• [WORK TASK] Tally every line of the entries that contains the string "computer", then reply with only that number.

(Data extracted from a collection)

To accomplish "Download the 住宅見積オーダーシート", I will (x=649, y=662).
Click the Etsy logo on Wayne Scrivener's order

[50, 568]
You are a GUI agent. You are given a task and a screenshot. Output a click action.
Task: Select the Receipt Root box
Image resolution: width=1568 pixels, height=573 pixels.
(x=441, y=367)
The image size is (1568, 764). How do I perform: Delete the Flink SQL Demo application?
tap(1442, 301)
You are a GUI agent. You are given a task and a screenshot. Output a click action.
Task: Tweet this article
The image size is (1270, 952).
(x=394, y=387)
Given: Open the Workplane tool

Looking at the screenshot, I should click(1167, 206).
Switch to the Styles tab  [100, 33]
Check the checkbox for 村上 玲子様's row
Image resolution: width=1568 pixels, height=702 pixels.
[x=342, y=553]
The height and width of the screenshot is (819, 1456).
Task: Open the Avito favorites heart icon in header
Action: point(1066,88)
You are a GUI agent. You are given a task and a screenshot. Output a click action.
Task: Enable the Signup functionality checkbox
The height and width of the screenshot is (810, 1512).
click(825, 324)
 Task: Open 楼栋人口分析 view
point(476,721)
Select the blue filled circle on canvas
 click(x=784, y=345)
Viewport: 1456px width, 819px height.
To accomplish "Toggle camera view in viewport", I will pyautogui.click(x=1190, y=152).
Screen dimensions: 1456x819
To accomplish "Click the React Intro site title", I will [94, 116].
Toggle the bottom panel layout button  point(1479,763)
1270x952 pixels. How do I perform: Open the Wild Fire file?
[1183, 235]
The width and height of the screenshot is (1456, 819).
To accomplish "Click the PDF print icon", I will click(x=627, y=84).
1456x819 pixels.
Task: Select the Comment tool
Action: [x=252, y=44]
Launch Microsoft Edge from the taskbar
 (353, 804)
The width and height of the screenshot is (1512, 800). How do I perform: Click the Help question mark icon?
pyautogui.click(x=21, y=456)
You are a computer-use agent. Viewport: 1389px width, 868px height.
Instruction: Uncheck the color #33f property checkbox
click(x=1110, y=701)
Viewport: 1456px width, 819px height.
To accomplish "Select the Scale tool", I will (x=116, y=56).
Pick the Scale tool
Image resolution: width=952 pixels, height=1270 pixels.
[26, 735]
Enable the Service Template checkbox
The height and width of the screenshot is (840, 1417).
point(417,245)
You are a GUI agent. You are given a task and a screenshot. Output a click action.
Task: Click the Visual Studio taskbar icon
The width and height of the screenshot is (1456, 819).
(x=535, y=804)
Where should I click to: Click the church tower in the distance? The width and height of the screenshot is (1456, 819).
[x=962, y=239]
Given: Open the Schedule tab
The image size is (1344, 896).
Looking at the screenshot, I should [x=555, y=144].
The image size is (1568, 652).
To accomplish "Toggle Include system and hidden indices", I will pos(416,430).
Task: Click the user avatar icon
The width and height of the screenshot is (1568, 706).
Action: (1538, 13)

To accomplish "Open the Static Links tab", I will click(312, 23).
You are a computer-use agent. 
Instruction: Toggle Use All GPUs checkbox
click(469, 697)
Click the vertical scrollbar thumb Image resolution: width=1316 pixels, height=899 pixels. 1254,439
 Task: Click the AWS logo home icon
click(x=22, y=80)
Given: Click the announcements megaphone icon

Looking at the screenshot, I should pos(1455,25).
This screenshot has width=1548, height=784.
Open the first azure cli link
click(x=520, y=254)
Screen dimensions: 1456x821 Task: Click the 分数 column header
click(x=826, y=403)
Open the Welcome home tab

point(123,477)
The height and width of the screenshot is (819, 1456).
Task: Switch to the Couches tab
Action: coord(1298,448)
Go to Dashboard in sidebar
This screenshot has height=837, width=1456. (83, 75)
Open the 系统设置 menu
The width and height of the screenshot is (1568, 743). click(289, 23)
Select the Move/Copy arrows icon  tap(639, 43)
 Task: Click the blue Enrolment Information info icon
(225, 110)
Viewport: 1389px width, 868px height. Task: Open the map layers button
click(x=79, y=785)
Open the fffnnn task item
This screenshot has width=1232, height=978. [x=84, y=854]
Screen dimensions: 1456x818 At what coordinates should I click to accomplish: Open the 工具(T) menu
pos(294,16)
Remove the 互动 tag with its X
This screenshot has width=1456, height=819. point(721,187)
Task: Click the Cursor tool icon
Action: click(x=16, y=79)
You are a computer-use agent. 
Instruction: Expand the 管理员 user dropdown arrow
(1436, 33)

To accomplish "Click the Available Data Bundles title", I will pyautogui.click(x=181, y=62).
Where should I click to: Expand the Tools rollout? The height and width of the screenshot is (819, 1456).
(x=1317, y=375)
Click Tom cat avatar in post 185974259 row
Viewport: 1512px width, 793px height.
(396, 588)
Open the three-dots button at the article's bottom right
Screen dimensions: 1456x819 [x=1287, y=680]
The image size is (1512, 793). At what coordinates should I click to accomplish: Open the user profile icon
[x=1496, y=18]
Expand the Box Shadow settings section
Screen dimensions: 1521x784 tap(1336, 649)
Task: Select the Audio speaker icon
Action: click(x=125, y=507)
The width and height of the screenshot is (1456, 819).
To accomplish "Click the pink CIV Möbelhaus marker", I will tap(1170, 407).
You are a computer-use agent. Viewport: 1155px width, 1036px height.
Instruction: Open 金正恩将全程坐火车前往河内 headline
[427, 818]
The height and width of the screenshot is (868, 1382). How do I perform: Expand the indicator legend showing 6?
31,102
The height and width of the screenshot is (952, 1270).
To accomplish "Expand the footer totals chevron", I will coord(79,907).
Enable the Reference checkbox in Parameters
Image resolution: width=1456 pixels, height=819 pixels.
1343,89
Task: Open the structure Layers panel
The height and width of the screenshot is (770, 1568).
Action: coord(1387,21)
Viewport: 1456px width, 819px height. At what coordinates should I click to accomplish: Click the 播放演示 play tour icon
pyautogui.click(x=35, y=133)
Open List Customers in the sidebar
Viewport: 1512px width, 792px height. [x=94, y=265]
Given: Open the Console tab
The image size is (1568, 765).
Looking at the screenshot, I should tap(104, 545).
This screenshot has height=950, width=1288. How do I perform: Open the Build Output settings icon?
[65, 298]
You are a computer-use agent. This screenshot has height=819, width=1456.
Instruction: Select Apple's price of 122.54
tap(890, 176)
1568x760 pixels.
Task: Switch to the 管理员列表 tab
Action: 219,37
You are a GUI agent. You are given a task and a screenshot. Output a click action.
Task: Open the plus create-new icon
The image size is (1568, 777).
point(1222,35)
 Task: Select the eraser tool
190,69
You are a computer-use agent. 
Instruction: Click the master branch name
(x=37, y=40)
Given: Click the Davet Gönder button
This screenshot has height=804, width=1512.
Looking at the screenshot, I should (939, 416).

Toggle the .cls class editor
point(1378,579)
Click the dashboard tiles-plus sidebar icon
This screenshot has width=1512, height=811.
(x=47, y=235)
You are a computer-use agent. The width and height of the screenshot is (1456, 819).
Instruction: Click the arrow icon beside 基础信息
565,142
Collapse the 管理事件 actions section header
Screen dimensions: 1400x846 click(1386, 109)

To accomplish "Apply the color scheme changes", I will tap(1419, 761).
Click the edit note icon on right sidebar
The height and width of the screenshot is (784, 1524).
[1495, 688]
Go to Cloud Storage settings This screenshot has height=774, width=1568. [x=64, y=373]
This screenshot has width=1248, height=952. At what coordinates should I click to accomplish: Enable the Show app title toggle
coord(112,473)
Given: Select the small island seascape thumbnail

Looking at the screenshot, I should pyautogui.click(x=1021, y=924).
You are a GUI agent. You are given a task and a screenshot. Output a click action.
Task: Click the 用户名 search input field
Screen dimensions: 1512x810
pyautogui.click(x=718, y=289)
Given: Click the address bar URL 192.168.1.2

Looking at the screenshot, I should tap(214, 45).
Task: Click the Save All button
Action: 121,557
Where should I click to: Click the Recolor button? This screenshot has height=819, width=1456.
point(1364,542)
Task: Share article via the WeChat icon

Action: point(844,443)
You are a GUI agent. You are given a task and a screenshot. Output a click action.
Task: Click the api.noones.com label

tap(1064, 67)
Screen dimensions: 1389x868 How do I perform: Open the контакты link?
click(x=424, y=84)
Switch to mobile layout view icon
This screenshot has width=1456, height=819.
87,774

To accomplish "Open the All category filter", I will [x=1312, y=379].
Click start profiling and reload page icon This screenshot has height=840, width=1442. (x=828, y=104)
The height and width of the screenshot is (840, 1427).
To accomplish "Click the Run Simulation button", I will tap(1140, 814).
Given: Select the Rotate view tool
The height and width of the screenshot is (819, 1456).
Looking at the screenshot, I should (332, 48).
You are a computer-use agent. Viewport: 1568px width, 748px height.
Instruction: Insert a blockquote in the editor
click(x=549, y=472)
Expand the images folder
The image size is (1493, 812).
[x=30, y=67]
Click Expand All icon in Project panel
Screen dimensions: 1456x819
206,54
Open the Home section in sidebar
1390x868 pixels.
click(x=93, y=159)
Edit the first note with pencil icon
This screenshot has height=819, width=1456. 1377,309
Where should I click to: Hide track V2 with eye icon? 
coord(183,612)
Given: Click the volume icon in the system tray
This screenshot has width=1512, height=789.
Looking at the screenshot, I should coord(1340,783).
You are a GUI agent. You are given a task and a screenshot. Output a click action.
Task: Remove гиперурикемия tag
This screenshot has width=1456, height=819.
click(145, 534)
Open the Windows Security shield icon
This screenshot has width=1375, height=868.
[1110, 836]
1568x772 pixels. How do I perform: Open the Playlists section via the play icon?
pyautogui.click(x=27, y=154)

• [SOLVED PROBLEM] 8